▶ _PAGE_:
■ ■ ■
By default, guts.descend performs a shallow copy, copying only direct properties (not inherited/prototype properties) from the source object(s) to the target object. A deep copy will extend not only the objects passed in, but will also extend object properties if the source and target objects both have an object property of the same name. A deep copy will only go one level deep in order to avoid infinite recursion in case of self-referencing properties. Any property that refers to the global window object will not be extended.

var guts = require('simple-guts')();
var
    config = {
        top: 10,
        left: 100,
        item: {
            columns: 2
        }
    },
    opt = {
        width: 250,
        height: 100,
        item: {
            columns: 3,
            display: true
        }
    }
;
 
 
var obj = guts.descend(config, opt);
 
/* Resulting obj object is:
    {
        top: 10,
        left: 100,
        width: 250,
        height: 100,
        item: {
            columns: 3,
            display: true
        }
    }
 
    config object remains unchanged
*/

Using guts.descend leaves all original objects intact, since it creates a new object.

Deep copies will be far less performant than shallow copies.

Sometimes, guts.descend is used simply to create a copy of an existing object so that its properties can be extended or modified without affecting the original object.
■ ■ ■
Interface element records
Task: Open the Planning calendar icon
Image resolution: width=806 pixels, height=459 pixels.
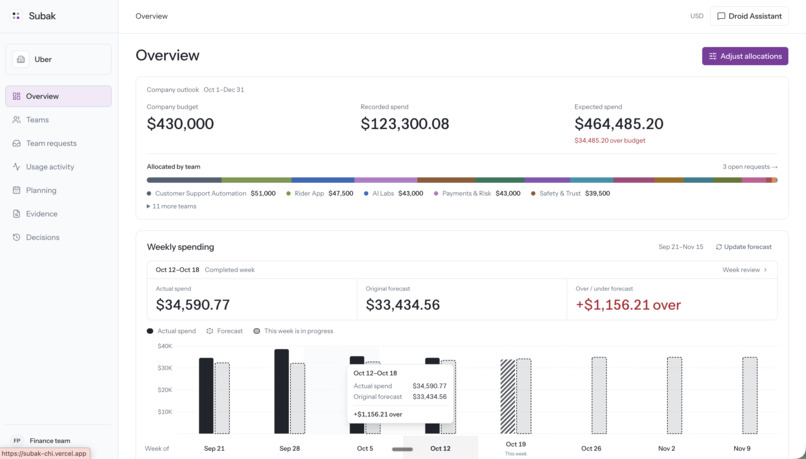Action: (16, 190)
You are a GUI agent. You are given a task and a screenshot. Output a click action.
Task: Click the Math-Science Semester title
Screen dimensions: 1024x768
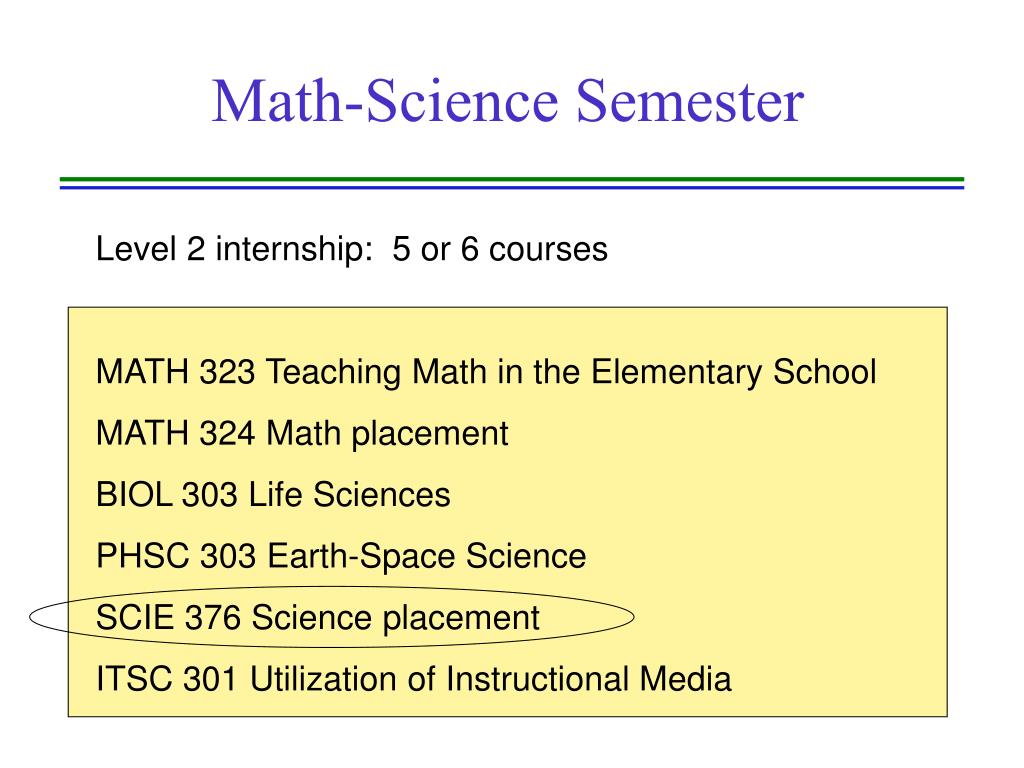[x=508, y=101]
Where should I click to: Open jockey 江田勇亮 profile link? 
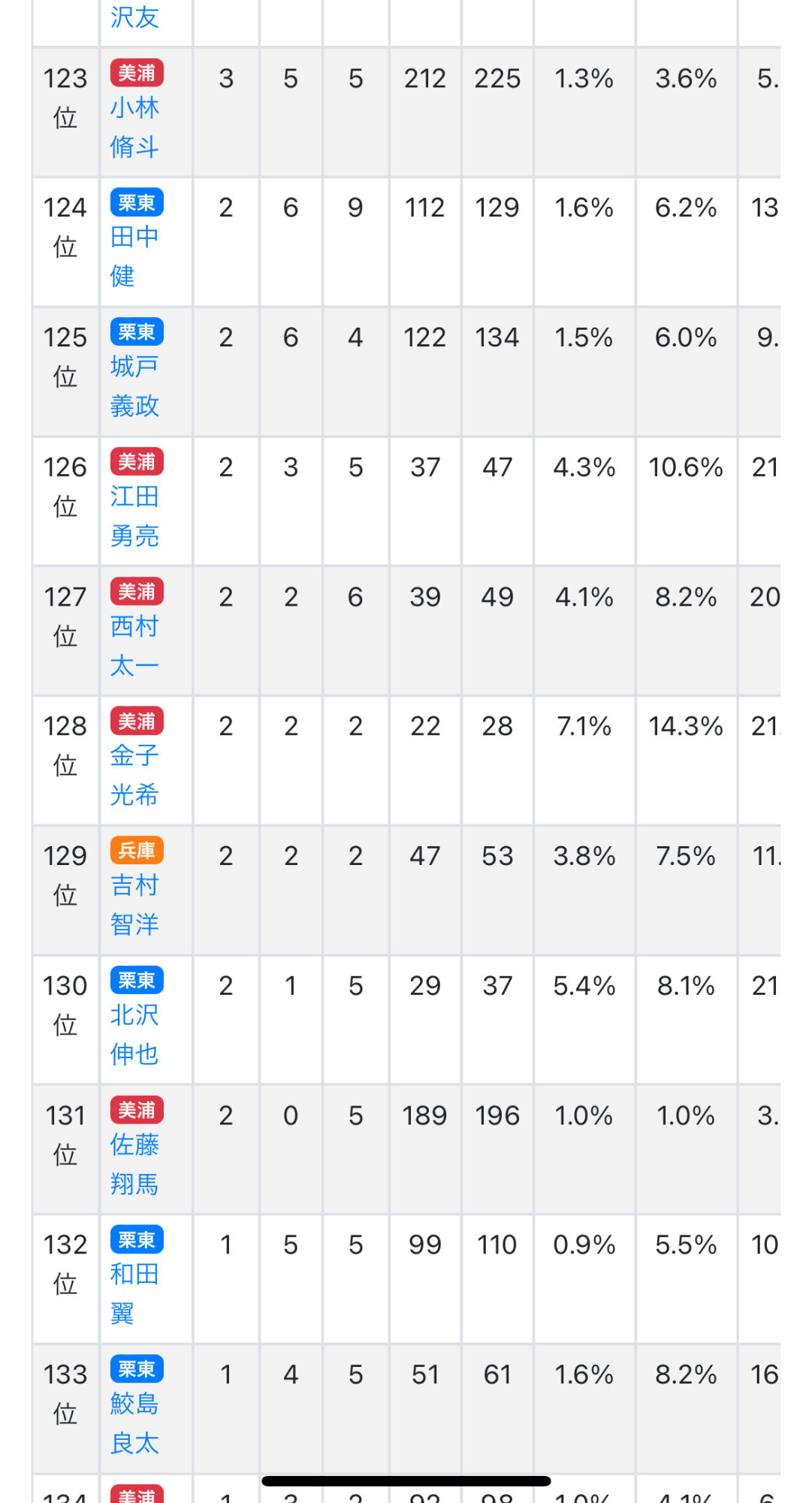[134, 516]
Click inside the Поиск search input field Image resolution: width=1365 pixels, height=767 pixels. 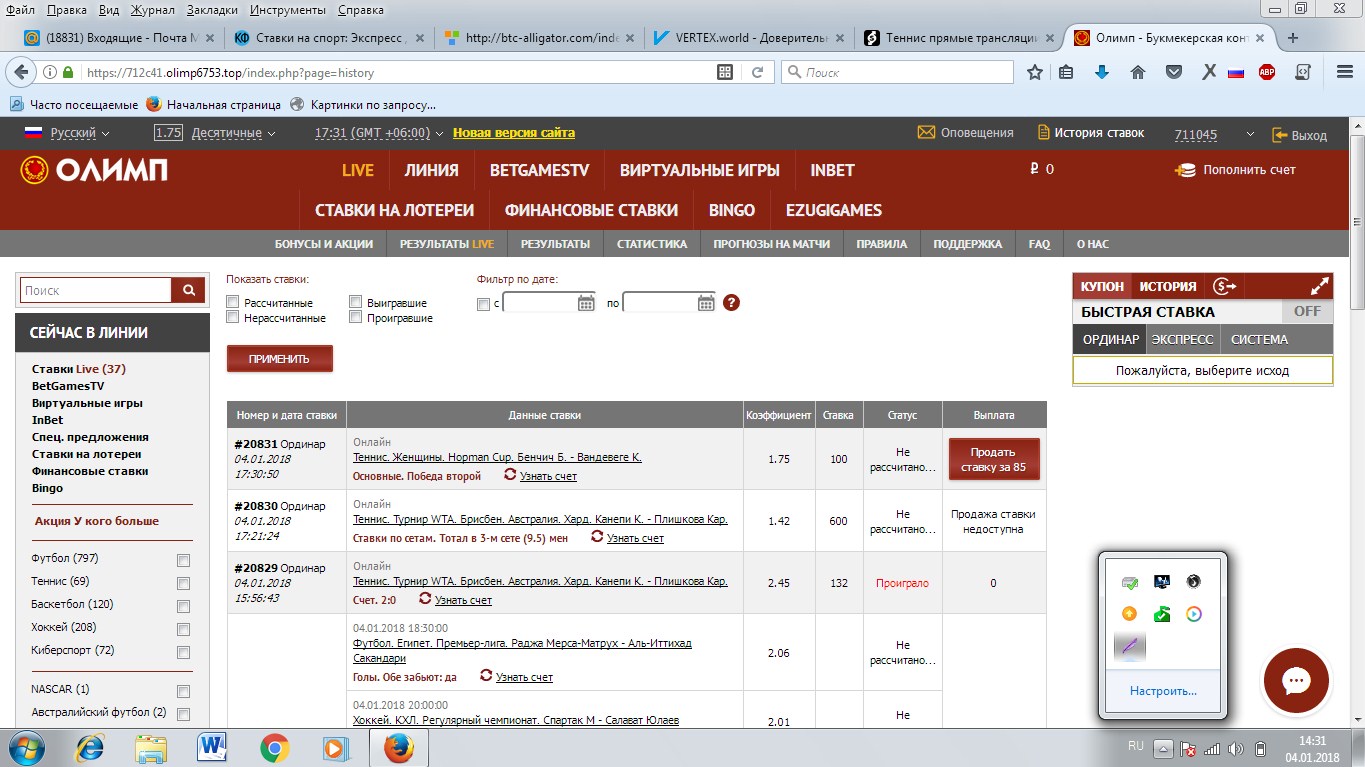coord(95,289)
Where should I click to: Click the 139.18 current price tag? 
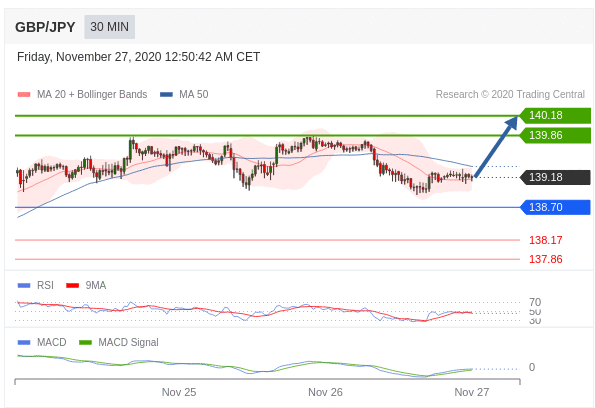point(555,177)
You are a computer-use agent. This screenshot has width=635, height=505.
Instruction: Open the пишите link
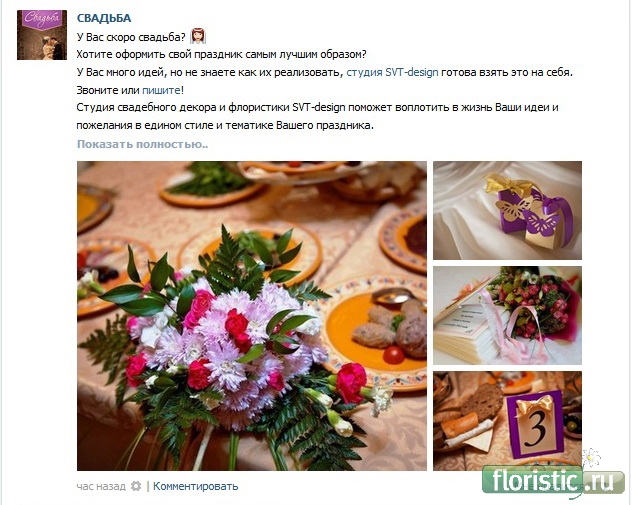[161, 90]
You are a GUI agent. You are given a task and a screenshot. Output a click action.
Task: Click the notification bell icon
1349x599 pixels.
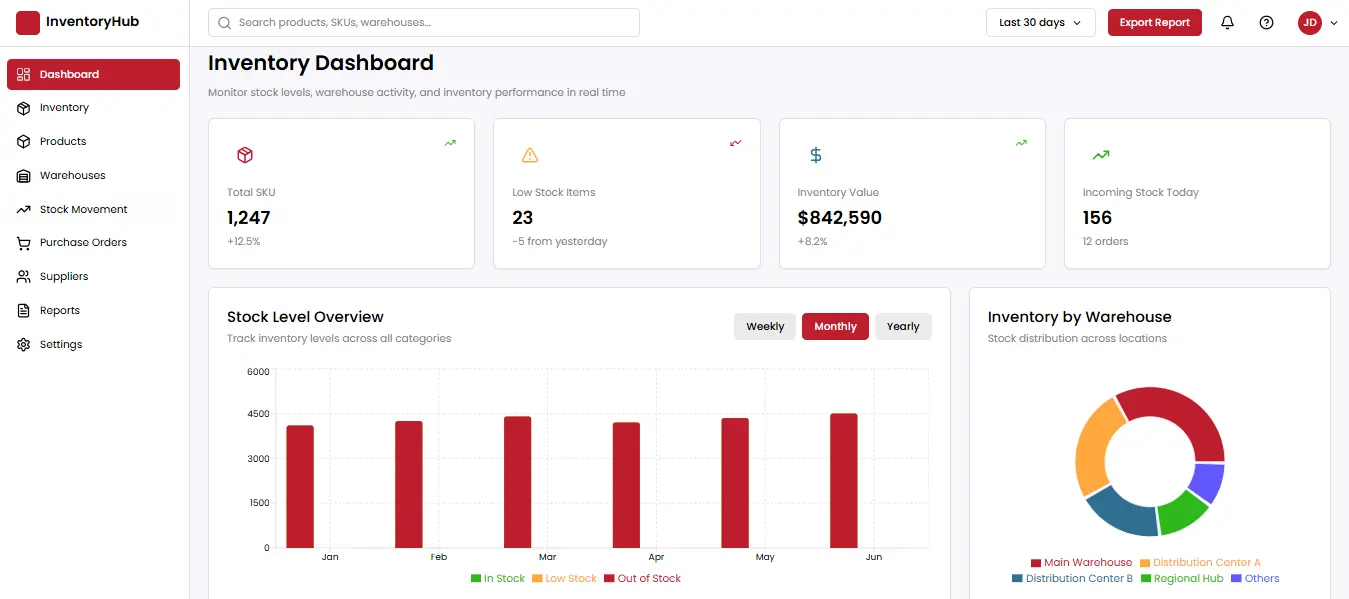pyautogui.click(x=1228, y=22)
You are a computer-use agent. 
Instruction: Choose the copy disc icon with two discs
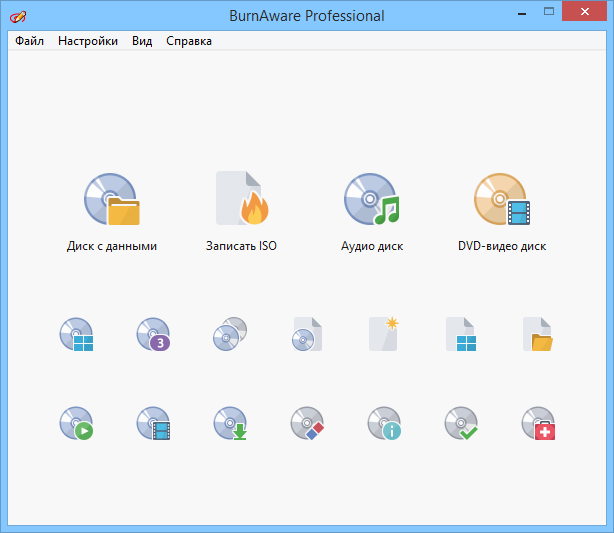(230, 334)
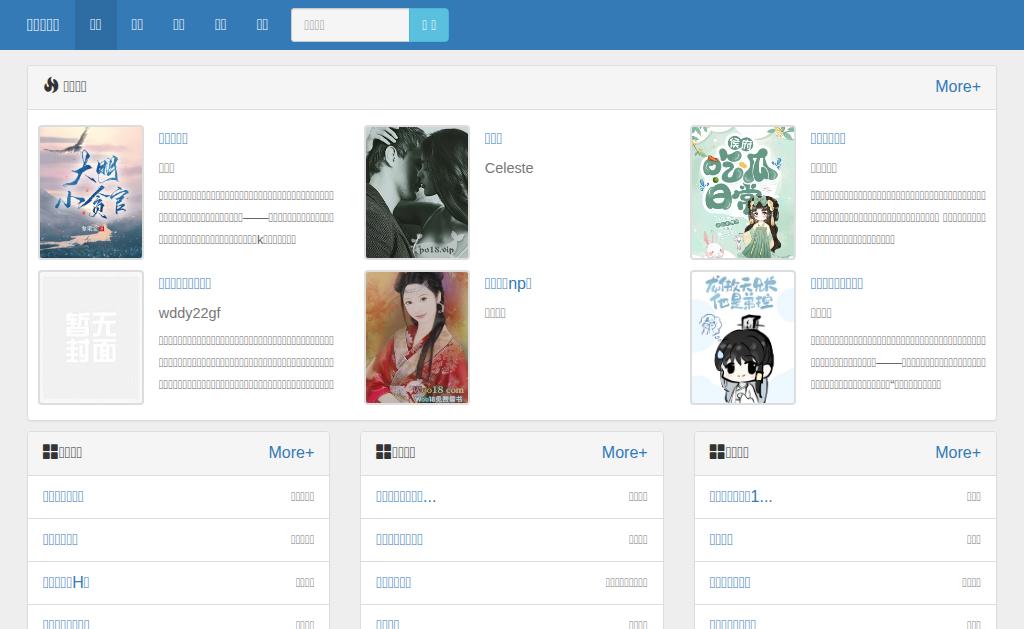Open the book title ending with np
The image size is (1024, 629).
click(x=507, y=283)
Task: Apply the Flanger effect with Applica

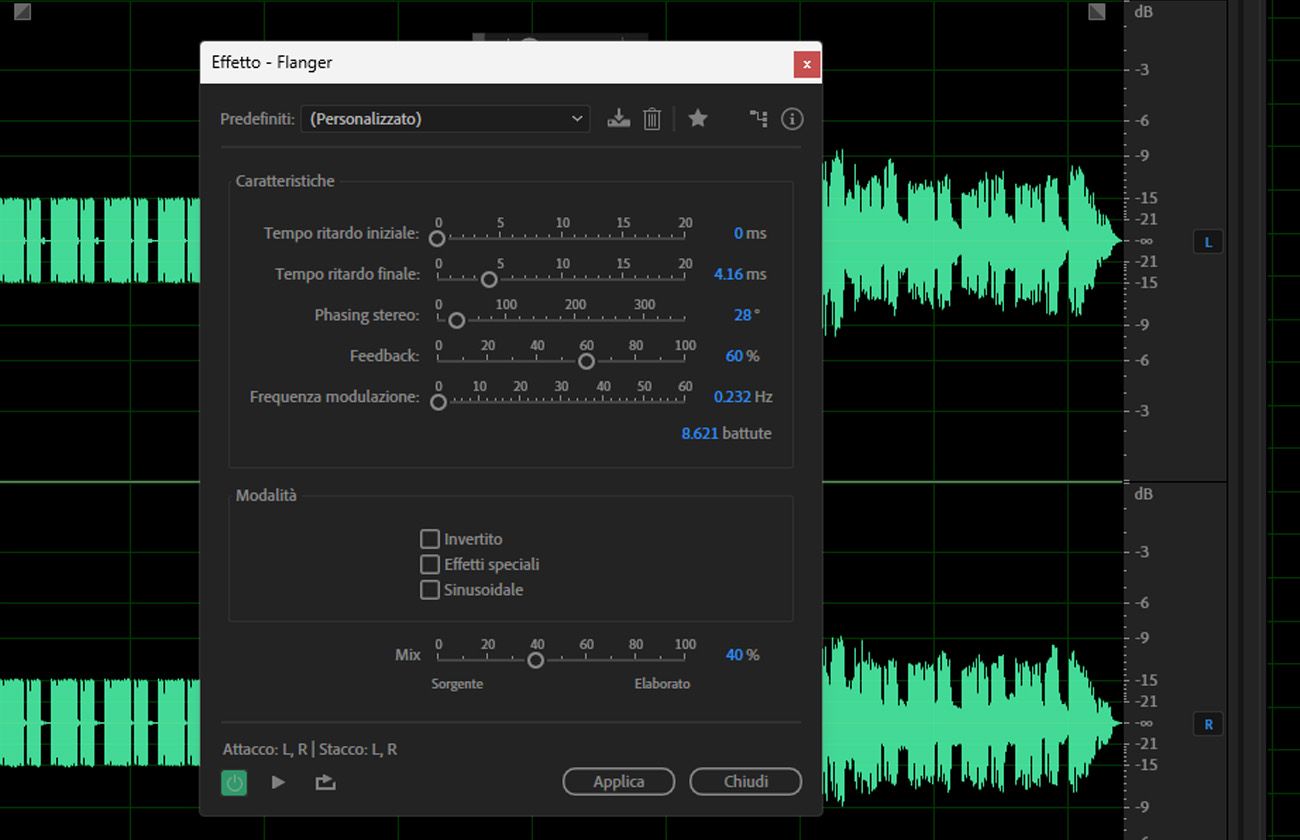Action: point(618,782)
■ ■ ■
▶ _EXERCISE INSTRUCTIONS_:
**A.** Reproduce the stretch of the guts.descend text from "config object remains unchanged" through "the original object.".
**B.** According to the text on guts.descend, how deep does a deep copy go?
**C.** Go on with the text on guts.descend, picking up after its final sentence.
The data shown above were taken from a different source than the text on guts.descend.

▶ _RESPONSES FOR EACH TASK_:
**A.**
config object remains unchanged
*/

Using guts.descend leaves all original objects intact, since it creates a new object.

Deep copies will be far less performant than shallow copies.

Sometimes, guts.descend is used simply to create a copy of an existing object so that its properties can be extended or modified without affecting the original object.

**B.** A deep copy goes only one level deep, to avoid infinite recursion when properties reference themselves.

**C.**
var guts = require('simple-guts')();
var
    defaults = {
        height: 100,
        width: 200,
        zIndex: 1000
    }
;
 
var config = guts.descend(defaults);
...
config.height = 250;

guts.drain

Object evaporator (strips own properties)

guts.drain(obj);

Param Type Default Description
obj object undefined Accepts a single object from which all direct properties will be deleted.

Returns obj.

There are times when you may define an associative array that may have a reference to it from within a closure. If there is more than one reference to the same object, changes can be made to that object through each of the references. Often, to clear an associative array, the tendency is to just assign it a new empty object. The problem with this is, if you do this to one reference, it leaves any other reference referring to the original object, and the updated reference referring to the new object, so now there is one or more reference that has just become stale.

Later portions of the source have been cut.